Русский Журнал
СегодняОбзорыКолонкиПереводИздательства

Новости | Путешествия | Сумерки просвещения | Другие языки | экс-Пресс
/ Вне рубрик / < Вы здесь
Стрела, направленная в Киссинджера, попадает в республиканцев во время Уотергейта
Джереми Дж.Стоун

Дата публикации:  2 Августа 2001

получить по E-mail получить по E-mail
версия для печати версия для печати

Теорию политического хаоса превосходно иллюстрирует статья FAS, которая срикошетила от Генри Киссинджера, чтобы спустя год вызвать взрыв у ног президента Никсона, в день, который можно, пожалуй, назвать самым важным в Уотергейтском деле.

Мартовский бюллетень 1972 года, поддерживавший потребность Конгресса в информации, вышел как раз в то время, когда парламенты всех стран уступали власть исполнительным органам. Соответственно в нашем специальном выпуске "Право законодателей на информацию" рассматривались: a) обязанности исполнительной власти давать показания; b) использование исполнительной властью привилегии отказываться от дачи показаний; c) использование исполнительной властью информации для лоббирования законодательной ветви; d) выборочное рассекречивание.

В особенности актуальным был вопрос о привилегии исполнительной власти. В начале 1972 года подкомитет по разделению властей сенатского Комитета по вопросам судоустройства выпустил шестисотстраничный отчет о слушаниях, посвященных праву исполнительной власти скрывать информацию от Конгресса, которым она охотно пользовалась. Верховный суд не выносил в этой связи никаких постановлений, хотя этой привилегией воспользовалось около двадцати президентов. В Конгрессе начинался ропот.

В центре слушаний было взвешенное и основательное исследование Рауля Бергера, который опубликовал очень своевременную книгу на эту тему ("Привилегия исполнительной власти: конституционный миф"). Бергер писал: "идея о том, что привилегия исполнительной власти была задумана для ограничения права законодательной власти запрашивать информацию, имеет под собой мало исторических оснований или не имеет их вовсе".

Я заинтересовался использованием этой привилегии сотрудниками Белого дома. Исследовав этот вопрос, я обнаружил, что целых семь человек выполняли обязанности личных советников президента (например советника по науке), а в другой своей "ипостаси" - занимали официальные должности в администрации президента (например директора Белого дома по вопросам науки и технологии). При этом они часто давали показания, как раз выступая во второй своей роли, но не в первой.

• [ЧТО ТРЕБУЕТСЯ]: Перечислите все темы, которые, согласно статье о Киссинджере и Уотергейте, рассматривались в специальном выпуске «Право законодателей на информацию».

• [СТРОКИ ДАННЫХ]:

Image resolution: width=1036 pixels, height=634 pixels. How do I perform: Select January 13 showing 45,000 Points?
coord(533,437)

* * *

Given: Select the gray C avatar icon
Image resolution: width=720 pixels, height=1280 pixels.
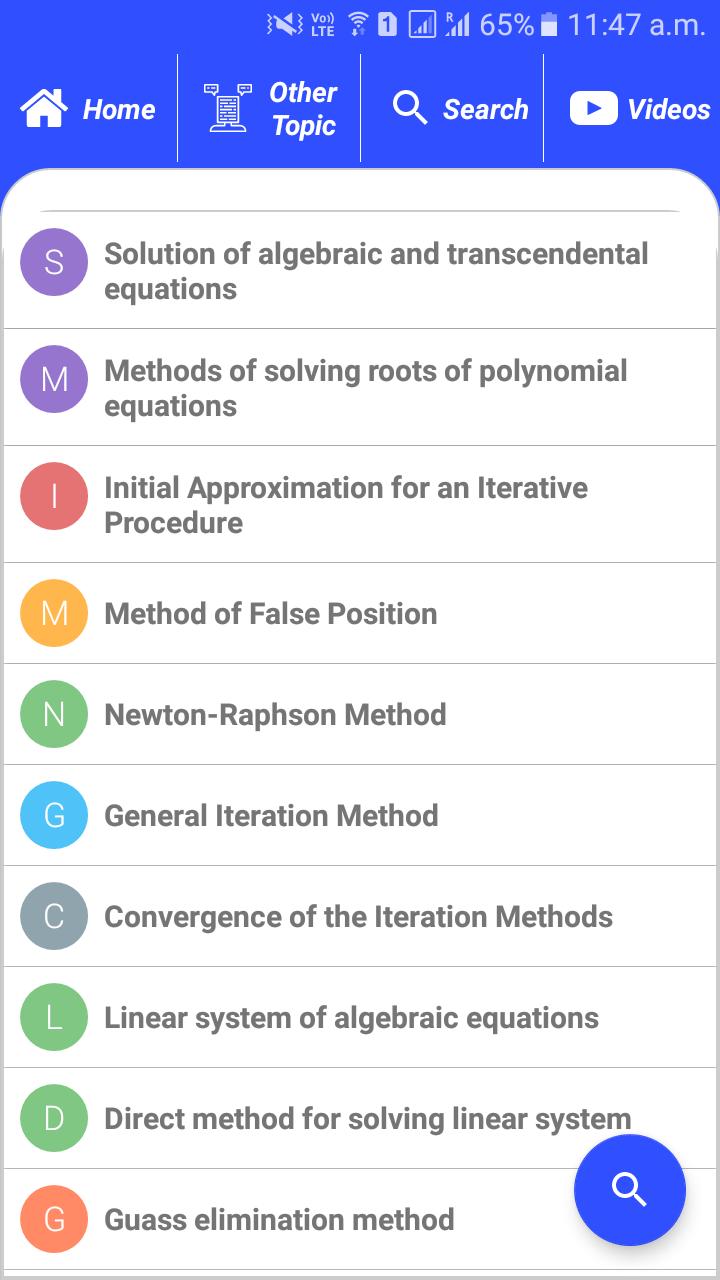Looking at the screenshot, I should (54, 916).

• [ПОЛНЫЙ ОТВЕТ]:
- обязанности исполнительной власти давать показания;
- использование исполнительной властью привилегии отказываться от дачи показаний;
- использование исполнительной властью информации для лоббирования законодательной ветви;
- выборочное рассекречивание.